Rectum, the last 15 cm portion of the large intestine, is where cancers that develop are referred to as rectal cancer.
Symptoms of Rectal Cancer
Symptoms such as difficult bowel movements, rectal bleeding, narrowing of stool diameter, episodes of diarrhea or constipation, and a sensation of incomplete emptying can indicate rectal cancer. However, in some patients, it can also be detected in screening colonoscopies or imaging studies such as computed tomography (CT), magnetic resonance imaging (MRI), or positron emission tomography-computed tomography (PET-CT) conducted for other purposes.
Diagnosis of Rectal Cancer
The primary diagnostic method is colonoscopic examination. A biopsy is taken from the tumor tissue during colonoscopy to obtain a tissue sample for pathological examination.
Additionally, it is possible to determine whether the tumor is in its very early stage, identify the presence of accompanying lesions in other parts of the large intestine, or ascertain the existence of familial polyposis syndrome.
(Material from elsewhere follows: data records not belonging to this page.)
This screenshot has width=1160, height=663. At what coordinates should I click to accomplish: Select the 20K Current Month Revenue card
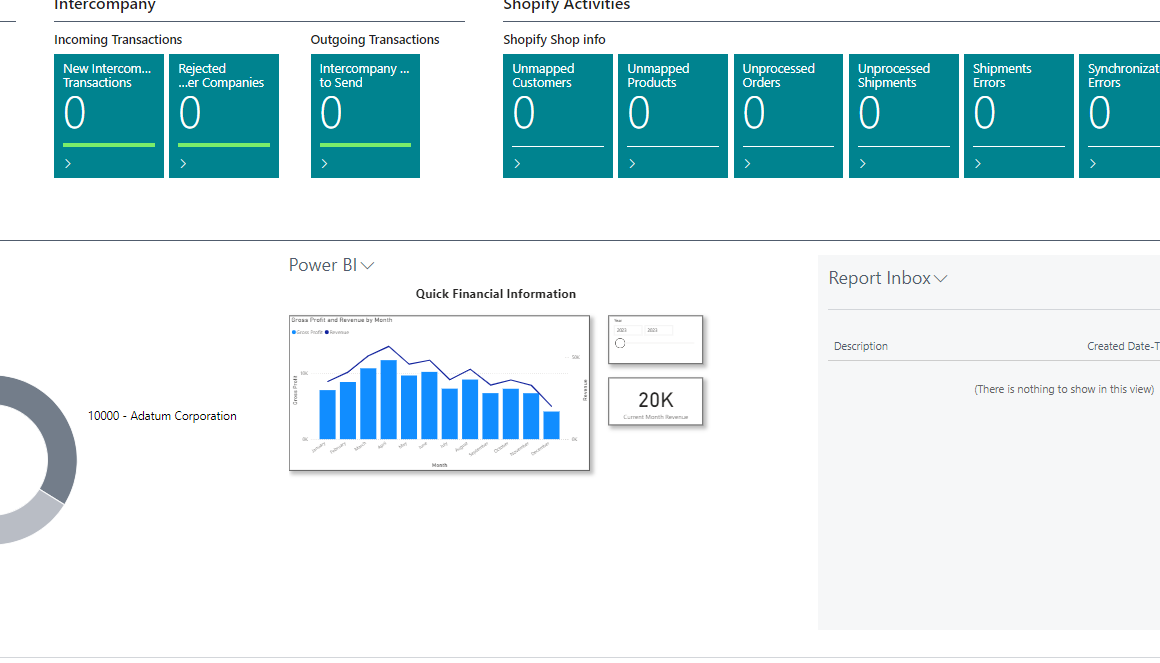click(x=655, y=402)
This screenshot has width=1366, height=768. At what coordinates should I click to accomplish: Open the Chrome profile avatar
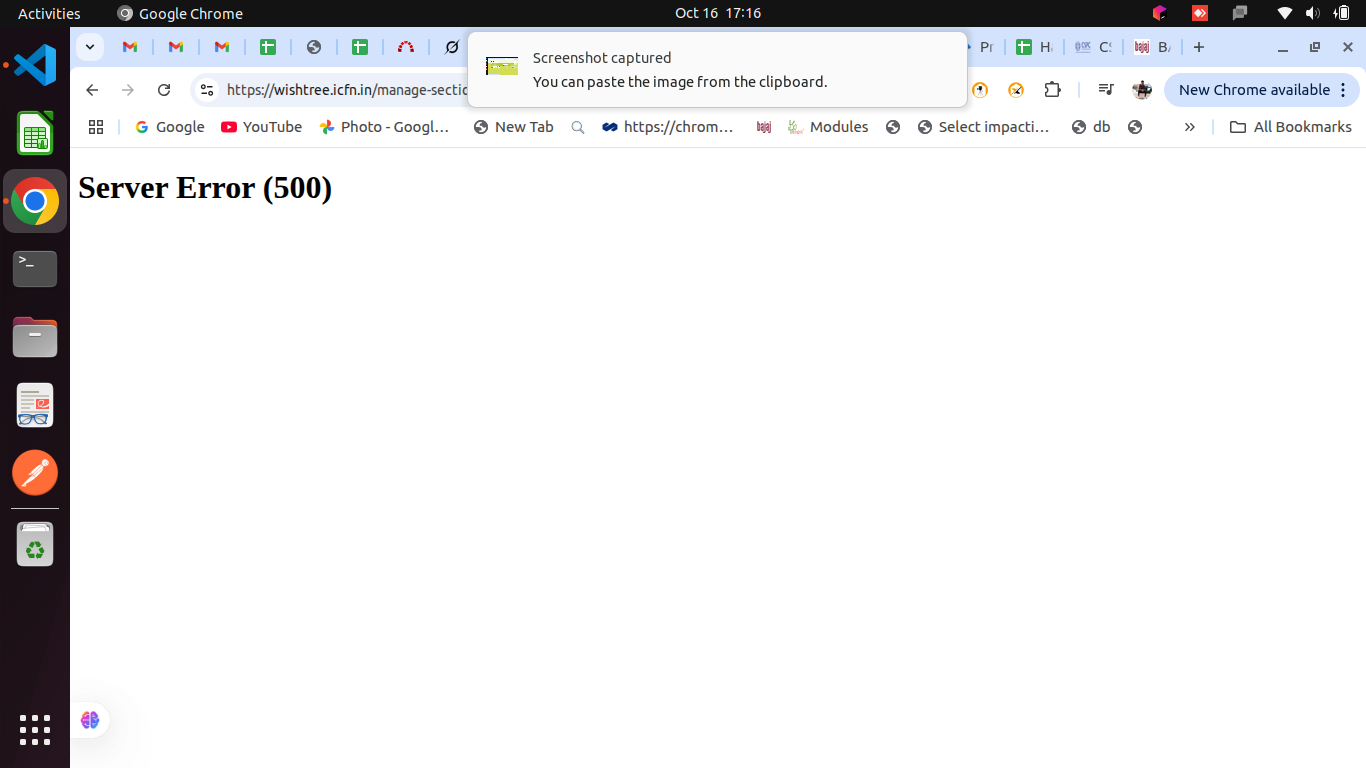coord(1141,90)
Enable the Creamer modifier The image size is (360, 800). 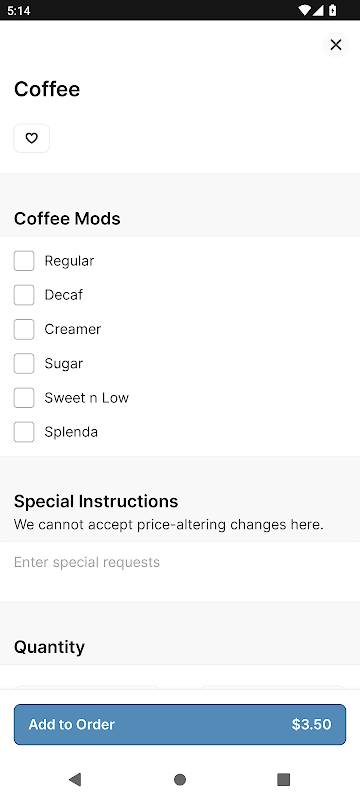[x=24, y=329]
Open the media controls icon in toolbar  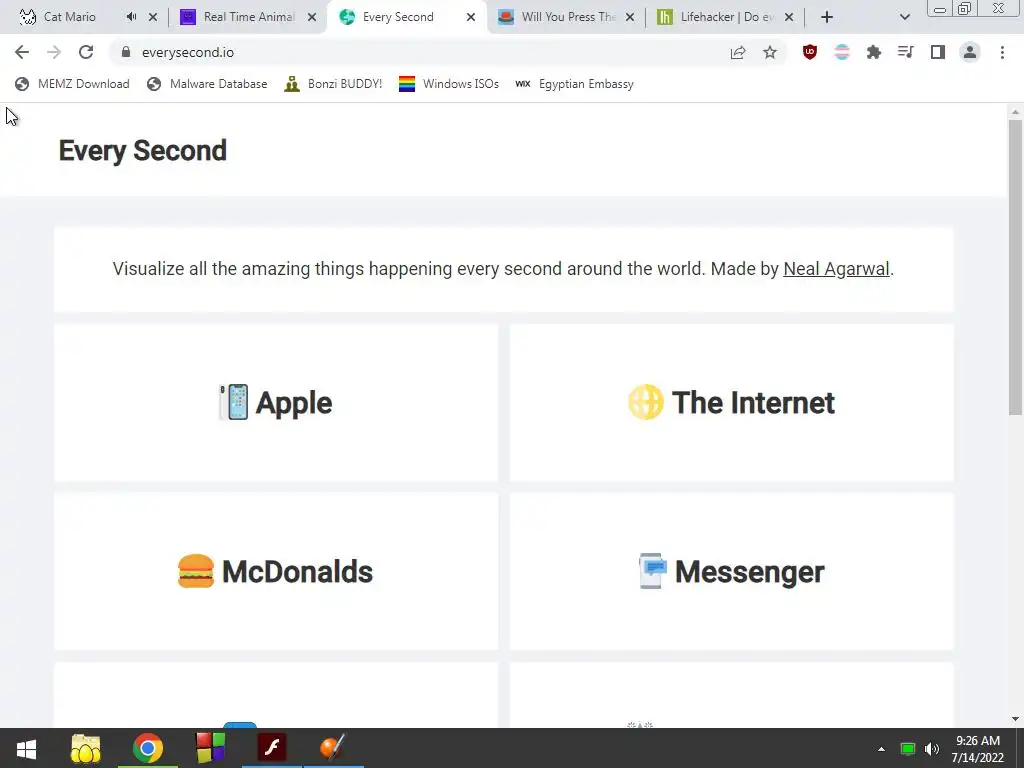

Before planning the treatment for rectal cancer, staging should be performed, as with any cancer patient. In the staging of rectal cancer:
- Pelvic magnetic resonance (MR) imaging (taken with a specific angle toward the rectum),
- Upper abdomen MR,
- Thoracic (lung) computed tomography should be conducted.
While guidelines recommend both upper and lower abdomen (abdomen) tomography and pelvic MR, in our country’s colorectal surgery practice, pelvic MR and upper abdomen MR are performed instead of tomography. This approach is effective in our country, where MR imaging is more widespread and conducted rapidly, providing information as clear as tomography.
PET-CT is not routinely recommended for rectal cancer staging; it is suggested only for evaluating patients with suspected metastasis.
In patients without advanced-stage disease (early stage), endorectal ultrasound (EUS/ERUS) may be utilized to assess the tumor’s spread in the rectum wall.
Although blood values coded as CEA and Ca 19-9 are not used in staging, it is recommended to be examined at the time of the initial diagnosis to predict the course of the disease and monitor the recurrence status after treatment.
Rectal Cancer Treatment
The treatment of rectal cancer is planned based on the stage of the tumor, as with all gastrointestinal tumors. Below, you can see the main treatment options according to stages:
- Stage 1,
- Endoscopic intervention (endoscopic submucosal dissection – ESD)
- Transanal minimal invasive approach (intervention through the anal canal under visual guidance with surgical instruments)
- Colorectal surgery (open, laparoscopic, robotic)
- Stage 2,
- Colorectal surgery (open, laparoscopic, robotic)
- Surgery after radiotherapy
- Stage 3,
- Radiotherapy ± Chemotherapy, followed by colorectal surgery, followed by chemotherapy
- Stage 4 (Distant organ metastasis),
- Chemotherapy
Additional treatments can be considered depending on the region where metastasis has occurred. If complete removal is possible in cases with metastasis only to the lungs or liver, rectum surgery and removal of metastases can be planned simultaneously or at different times. For patients with peritoneal metastasis, hyperthermic intraperitoneal chemotherapy (HIPEC) can be applied in conjunction with cytoreductive surgery after chemotherapy or immediately following the diagnosis. Surgical interventions can be planned even in cases with simultaneous metastasis in many regions.
In all stages, treatment planning should be decided in a multidisciplinary oncology council where colorectal surgeons, medical oncologists, radiation oncologists, pathologists, radiologists, and other relevant specialists participate, considering the patient’s and tumor’s characteristics and current scientific data.
Rectal Cancer Surgery
The surgery for all rectal cancer patients, whether they have received additional treatment or not, requires specialized expertise. For successful rectal surgery, the rectum, surrounding fatty tissue, and the sheath enveloping it should be removed without disruption. This operation is referred to as total mesorectal excision (TME) with low anterior resection.
The placement of the rectum within the pelvis complicates rectal cancer surgery. In front of the rectum are the bladder, prostate, vessels, and nerves supplying the genital and urinary systems on the sides, and at the back, numerous vessels located in front of the hip bone. Striving to avoid these structures prevents potential injuries but tearing the rectum sheath to preserve it may lead to the violation of oncological surgery rules. On the other hand, cutting too far away to protect the rectum sheath can cause injuries to surrounding structures, leading to additional surgeries, serious bleeding that could be life-threatening, or functional impairments related to sexuality and urination.
Adhering to all these surgical principles, rectal cancer surgery can be performed by traditional (open) methods, laparoscopic, or robotic methods. Scientific data show that laparoscopic surgery provides an equally effective cancer surgery as open surgery, with many additional advantages. Although robotic surgery has a higher cost, it has not demonstrated significant superiority over laparoscopic surgery. Therefore, in contemporary colorectal surgery practice, laparoscopic surgery is primarily recommended for rectal cancer.